◆ Excerpt ◆
Diagnosis of Parathyroid Adenomas with New Ultrasound Imaging Modalities


  • Ultrasound technology:
    • Is becoming an integral part of diagnosing parathyroid adenomas
    • Careful ultrasound evaluation with:
      • B-mode
      • Shear wave elastography
      • Three-dimensional (3D) of parathyroid adenomas:
        • May improve localization and outcome
  • Introduction:
    • A 60-year-old woman was referred for the evaluation of hyperparathyroidism.
    • This patient gave her informed consent.
    • She had a history of hypothyroidism and thyroid nodules.
    • She was being treated with levothyroxine 50 mcg daily.
    • Routine testing revealed hypercalcemia:
      • The serum calcium was 11.2 (nL range 8.7–10.2 mg/dL), creatinine was 0.69 (nL range 0.57–1.00 mg/dL), intact parathyroid hormone (PTH) was 70 (nL range 15–65 pg/mL), phosphorus was 2.7 (nL range 2.5–4.5 mg/ dL), vitamin D was 38.7 (30–100 ng/mL), and 24 hours urine calcium was 362.9 (100–300 mg/24 hour).
    • The neck ultrasound showed:
      • Two lesions one superior/posterior and the other in the inferior/posterior aspect of the right thyroid lobe measuring 11.6 · 4.4 · 9.7 mm and 14.6 · 5.0 · 10.0 mm, respectively.
      • Both lesions resembled parathyroid adenomas.
      • Shear wave velocity (SWV) measurements for the superior and inferior lesions were 1.67 and 1.77 m/second, respectively.
      • For the adjacent thyroid tissue SWV was 2.3 m/second, significantly higher.
      • 3D ultrasound examination demonstrated a polar artery in both lesions.
    • A sestamibi scan showed a probable right parathyroid adenoma and she was referred for surgery.
    • She was found to have two right parathyroid adenomas in the superior and inferior poles corresponding with the ultrasound finding.
    • Intraoperative PTH level decreased from 139.9 to 17 pg/mL postresection.

◆ Extracted records ◆
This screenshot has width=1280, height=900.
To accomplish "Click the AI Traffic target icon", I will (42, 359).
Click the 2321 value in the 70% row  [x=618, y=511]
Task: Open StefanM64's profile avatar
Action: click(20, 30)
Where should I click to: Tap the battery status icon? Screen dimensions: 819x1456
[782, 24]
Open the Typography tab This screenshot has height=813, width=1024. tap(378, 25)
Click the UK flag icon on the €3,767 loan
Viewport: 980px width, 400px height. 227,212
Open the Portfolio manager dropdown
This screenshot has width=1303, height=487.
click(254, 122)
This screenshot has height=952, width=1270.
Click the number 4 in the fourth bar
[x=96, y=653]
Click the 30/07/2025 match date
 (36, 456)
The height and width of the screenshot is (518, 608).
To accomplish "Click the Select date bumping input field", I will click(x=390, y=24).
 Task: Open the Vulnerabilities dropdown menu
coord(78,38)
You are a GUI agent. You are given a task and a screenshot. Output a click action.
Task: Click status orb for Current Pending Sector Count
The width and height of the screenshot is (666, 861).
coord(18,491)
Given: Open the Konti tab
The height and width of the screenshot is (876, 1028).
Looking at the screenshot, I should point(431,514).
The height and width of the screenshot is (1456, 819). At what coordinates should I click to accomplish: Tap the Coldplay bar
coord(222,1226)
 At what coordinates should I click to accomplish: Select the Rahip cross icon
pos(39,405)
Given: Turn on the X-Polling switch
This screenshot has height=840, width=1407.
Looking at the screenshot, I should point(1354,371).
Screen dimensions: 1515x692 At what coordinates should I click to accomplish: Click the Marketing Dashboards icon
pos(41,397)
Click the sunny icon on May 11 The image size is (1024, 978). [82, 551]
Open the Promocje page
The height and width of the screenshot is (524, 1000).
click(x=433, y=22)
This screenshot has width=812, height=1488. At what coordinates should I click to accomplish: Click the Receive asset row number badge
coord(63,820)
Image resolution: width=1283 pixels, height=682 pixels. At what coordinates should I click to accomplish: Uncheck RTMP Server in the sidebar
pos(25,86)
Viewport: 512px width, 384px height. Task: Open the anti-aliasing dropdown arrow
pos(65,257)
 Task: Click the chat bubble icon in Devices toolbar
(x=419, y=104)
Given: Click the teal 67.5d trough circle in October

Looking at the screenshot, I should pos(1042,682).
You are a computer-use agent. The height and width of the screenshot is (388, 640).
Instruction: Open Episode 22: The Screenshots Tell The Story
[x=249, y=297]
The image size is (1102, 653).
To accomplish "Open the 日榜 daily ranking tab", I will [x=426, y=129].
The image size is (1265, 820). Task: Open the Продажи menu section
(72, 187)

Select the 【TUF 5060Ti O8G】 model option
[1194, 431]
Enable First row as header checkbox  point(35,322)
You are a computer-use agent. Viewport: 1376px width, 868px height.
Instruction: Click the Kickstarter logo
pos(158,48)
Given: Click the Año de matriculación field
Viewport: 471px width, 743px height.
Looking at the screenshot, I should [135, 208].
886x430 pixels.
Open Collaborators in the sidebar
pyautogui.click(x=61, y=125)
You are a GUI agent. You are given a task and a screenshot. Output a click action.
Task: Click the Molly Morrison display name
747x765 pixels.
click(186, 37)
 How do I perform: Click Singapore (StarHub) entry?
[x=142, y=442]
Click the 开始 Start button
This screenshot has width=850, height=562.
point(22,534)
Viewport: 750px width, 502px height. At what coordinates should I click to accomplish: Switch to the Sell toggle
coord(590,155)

◆ Task instructions ◆
Translate this sentence from the parathyroid adenoma case above into Spanish: "A sestamibi scan showed a probable right parathyroid adenoma and she was referred for surgery."

◆ Expected output ◆
Una gammagrafía con sestamibi mostró un probable adenoma paratiroideo derecho y fue remitida a cirugía.